Standing floats are interesting. Close and far just indicate where the server starts, relative to the endline. Molly Haggerty with Wisconsin hits a “far” standing float while Kathryn Plummer out of Stanford hits her standing float just inches from the endline. Not only is the average for standing floats farther from the endline a little higher (-.243) than standing floats from close to the endline (-.257) but as you can see from the chart, these far away floats are more narrowly distributed, indicating more consistent performance.

While jump floats have the highest average (-.229) and jump serves (-.264) may provide the appropriate risk-reward for some servers, it may actually be these standing float serves from long distance that provide a great alternative if you have a player lacking a nicely developed, above-average serve.

False. Black bear.

Top Servers in the Big Ten

servetop.jpg

Coming back from the SSAC in Boston this past week, I’ve been putting more thought in player evaluation against the market they’re situated in. Much like how baseball uses WAR (wins above replacement) to compare players’ values against that of an average MLB player. That stat has of course evolved over the years with different measurements for position players and pitchers, but the underlying principle has remained constant.

Looking at volleyball, there are 6 (7 if you count freeball passing) discrete skills so a single skill WAR metric makes a little less sense, but the general philosophy can be applied as a way to compare performance against league expectancies.

So in the above viz, I’ve used the league average PS Eff for each of the receive qualities. Which looks like this table below:

Screen Shot 2017-03-11 at 4.12.43 PM

Service Ace on the top, working down to service error at the bottom. And yes. Service ace should absolutely be at 1.0 and I’m not sure why it isn’t, but .998 and 1.0 are pretty darn close for our purposes at the moment.

Using these numbers, we then look at the frequencies a player served and got each of these specific outcomes. Multiply frequencies by efficiencies, add them up, and divide by the number of serve attempts and voilà!!

I’ve built this viz to again look at the relationship to service error percentage (while highlighting the top servers). You’ll notice there’s a slight negative relationship between effective serving and lower service error, but it’s not definite. Especially when looking at the servers who bring the most value, there’s certainly a range of error in that group – and almost a correlation of 0 if you draw a box between SSS, Davis, Swackenberg, and Kranda.

However in a general sense, you can assess the value each server brings to the table based on what her results are worth against the league average. In this case, Kranda comes out on top as giving you the best shot to point score.

Clever folks might be wondering what her breakdown looks like in terms of percentages of each outcome. So voilà again!

Book1

^ Here are the top 4 servers’ breakdown by each of the outcomes.

What you’ll notice is that they all have a unique footprint. Kranda makes her money by serving aces (around 14%) whereas SSS lives in the consistently good realm. SSS only misses 2% of her serves. That’s a huge deal. She keeps consistent pressure and even though her sum total of ok+good+perfect passes is higher than the others, she doesn’t give up free points, which results in her being the 3rd best server in the Big Ten in 2016.

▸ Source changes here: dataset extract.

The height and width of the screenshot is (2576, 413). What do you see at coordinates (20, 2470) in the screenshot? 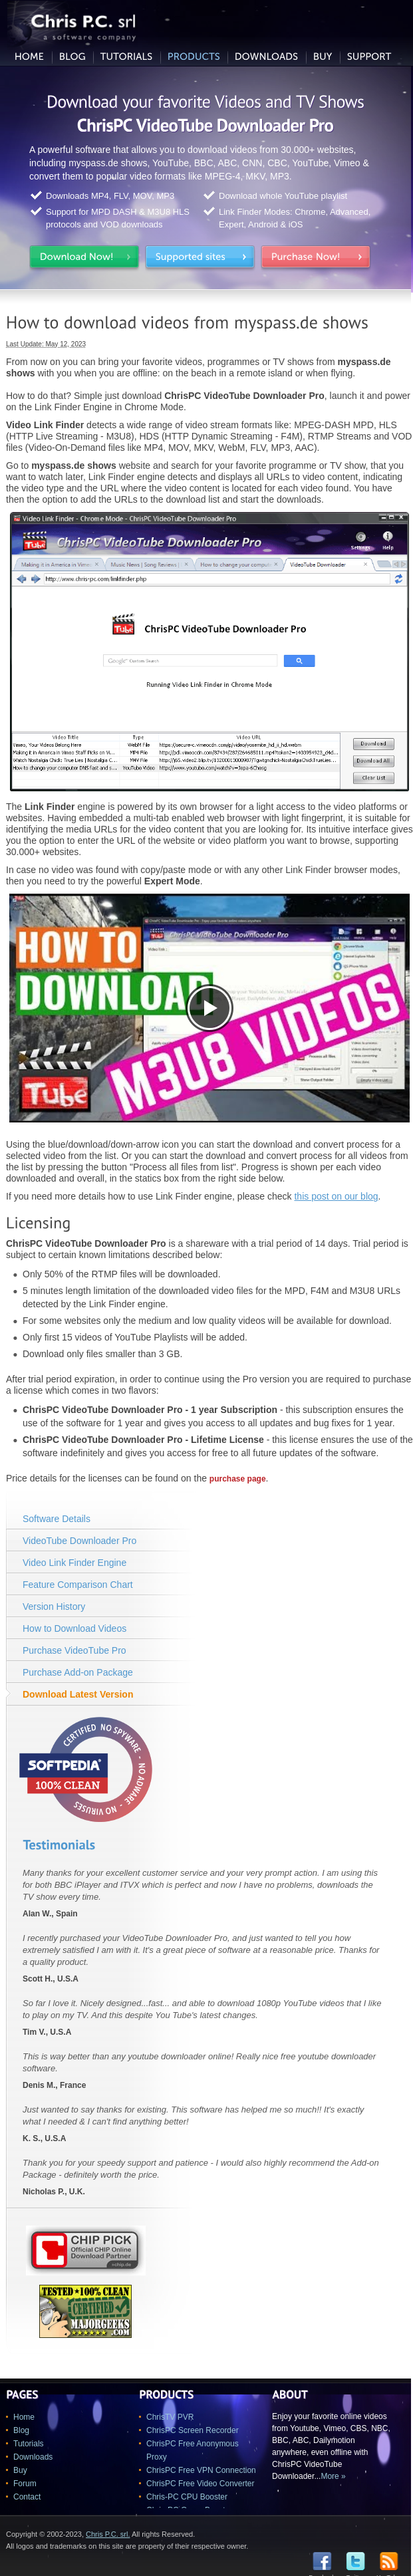
I see `Buy` at bounding box center [20, 2470].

I’m just starting to look at the data from a “what’s it worth relative to the league” type of standpoint, so I’ll likely have more posts like this soon. Previously, I’ve focused more on “what’s a player worth to her team” and specifically “what’s a player worth to her team, in this context, when playing opponent X.” I think the way I’ve approached this previously has merit, especially since we don’t have a marketplace for trading players like professional teams do – but you could easily evaluate All-Americans and other interesting things by comparing players to league data.